▶ [Task brief]:
What is needed is an exact copy of the lines from the one containing "Click the In Auto Away status label" through the last line of the records below, with no pictures.

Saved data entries

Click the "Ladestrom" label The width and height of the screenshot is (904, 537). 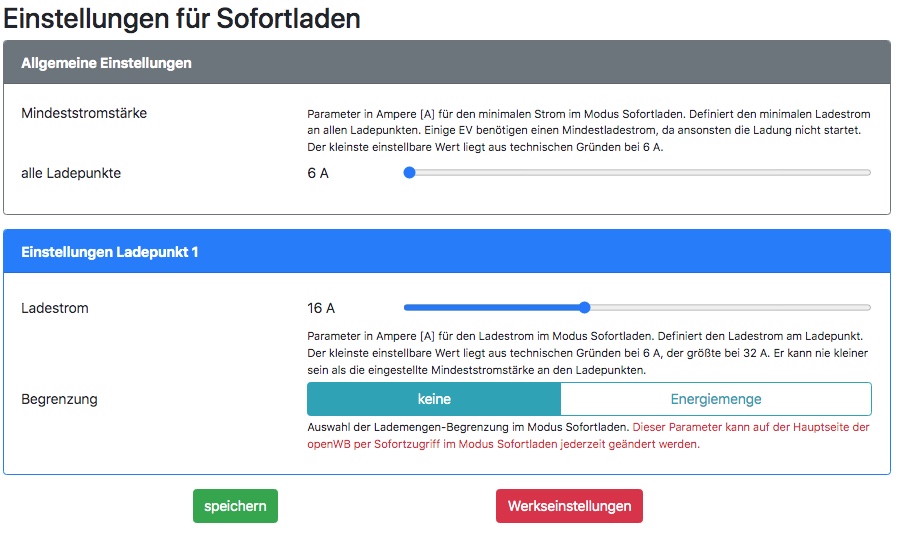(x=55, y=308)
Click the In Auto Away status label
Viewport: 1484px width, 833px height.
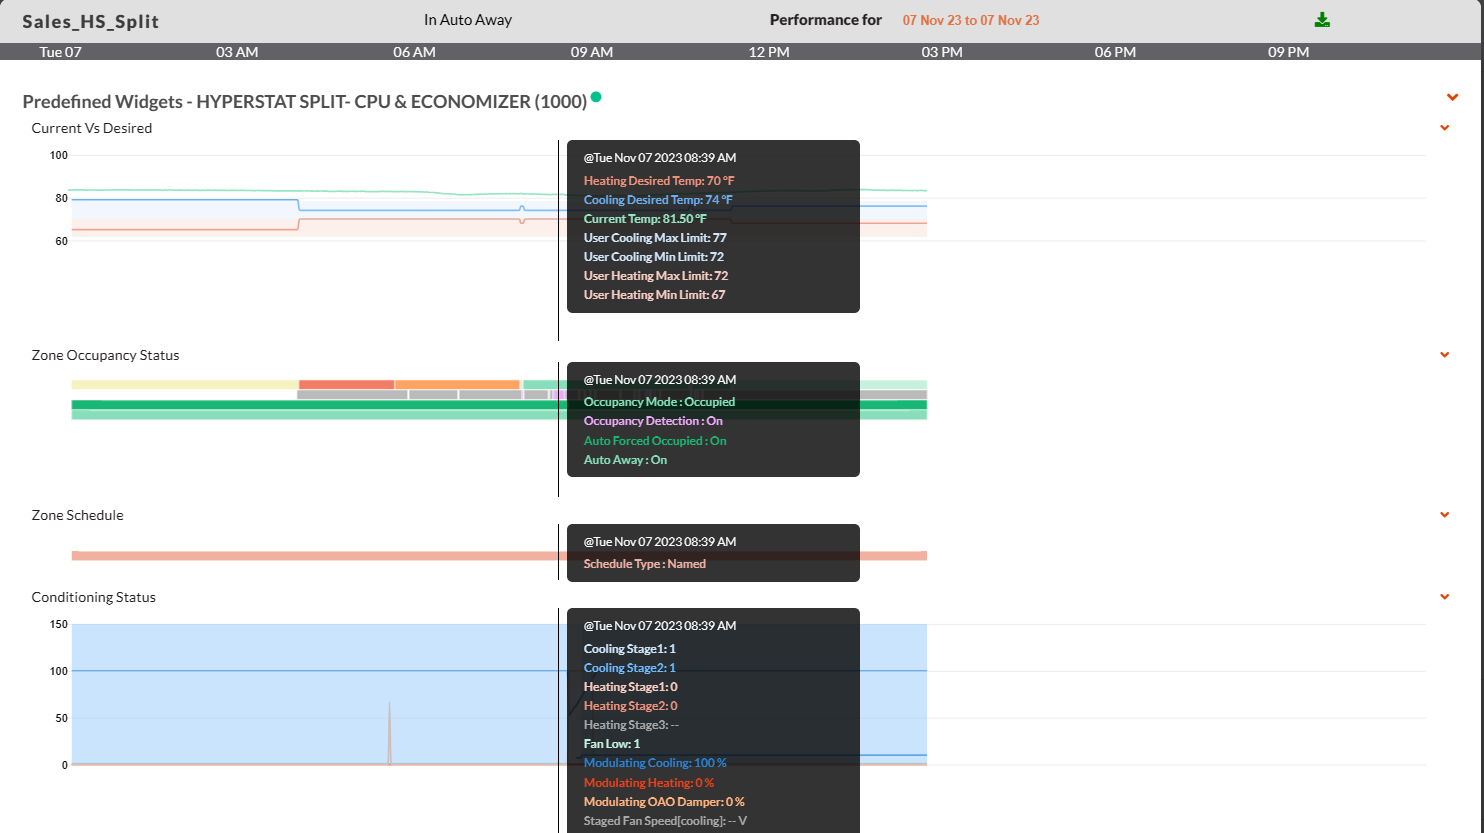point(467,17)
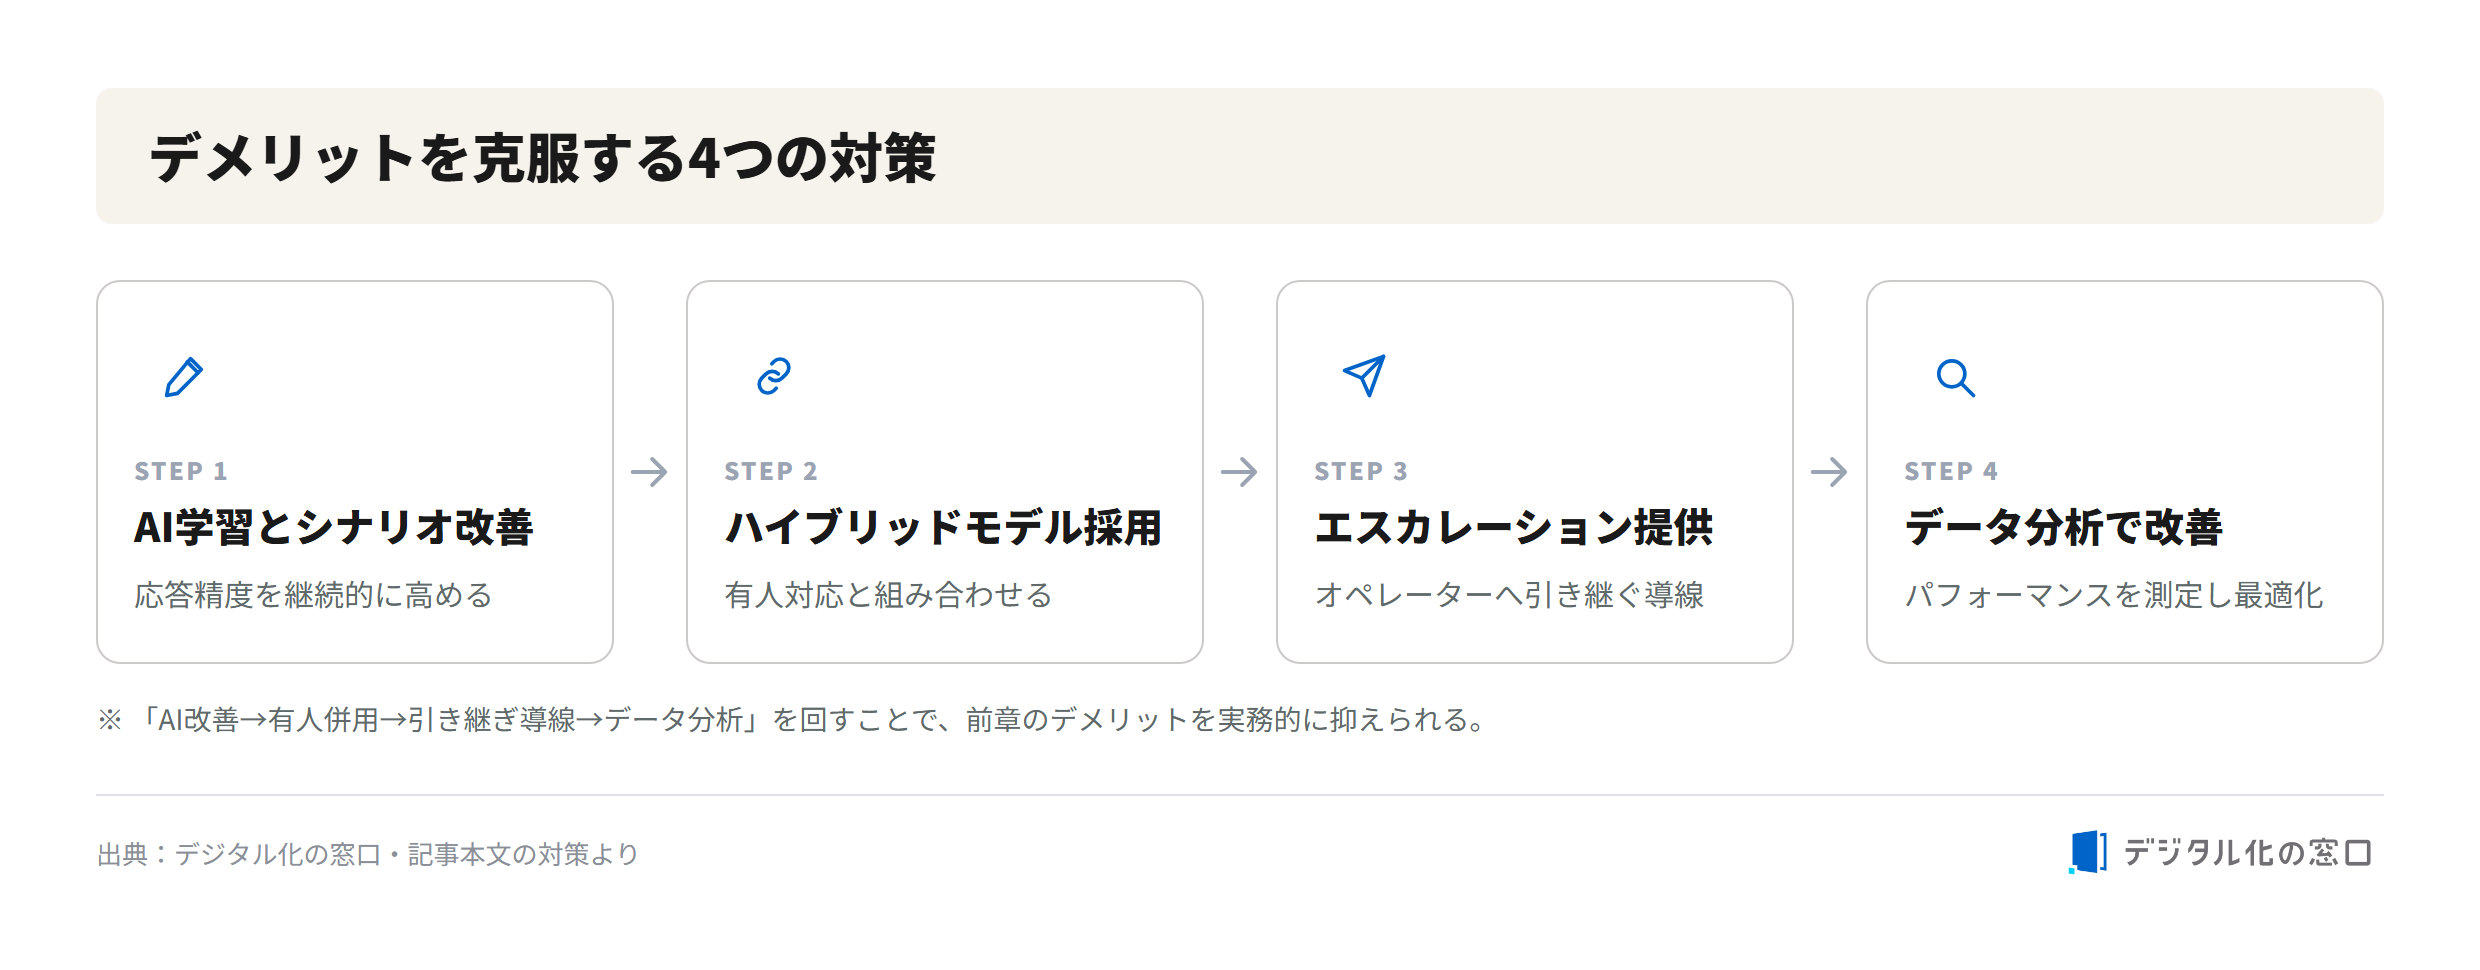Click the arrow between STEP 2 and STEP 3
The height and width of the screenshot is (970, 2480).
1239,472
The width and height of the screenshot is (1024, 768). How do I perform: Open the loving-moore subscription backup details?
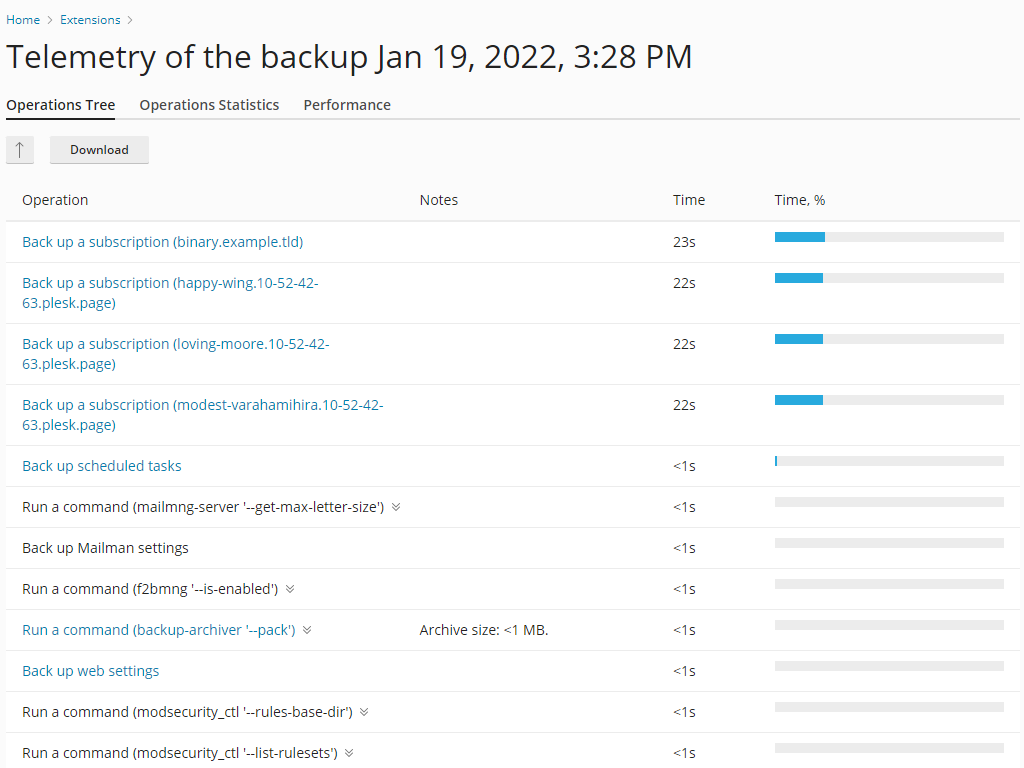(x=175, y=353)
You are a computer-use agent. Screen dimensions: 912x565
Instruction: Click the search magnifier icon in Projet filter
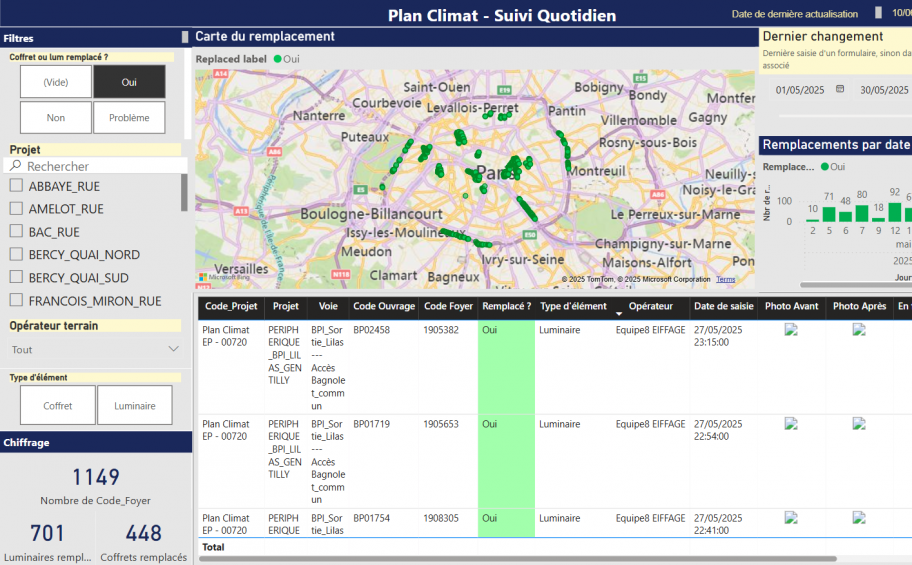(16, 166)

▶ [Written answer]:
Click the In Auto Away status label
Viewport: 1484px width, 833px height.
point(467,17)
Click the arrow between STEP 2 and STEP 3
The height and width of the screenshot is (970, 2480).
1239,472
The width and height of the screenshot is (1024, 768). How do I perform: Open the loving-moore subscription backup details?
(x=175, y=353)
You are a computer-use agent. Screen dimensions: 912x565
Instruction: Click the search magnifier icon in Projet filter
(16, 166)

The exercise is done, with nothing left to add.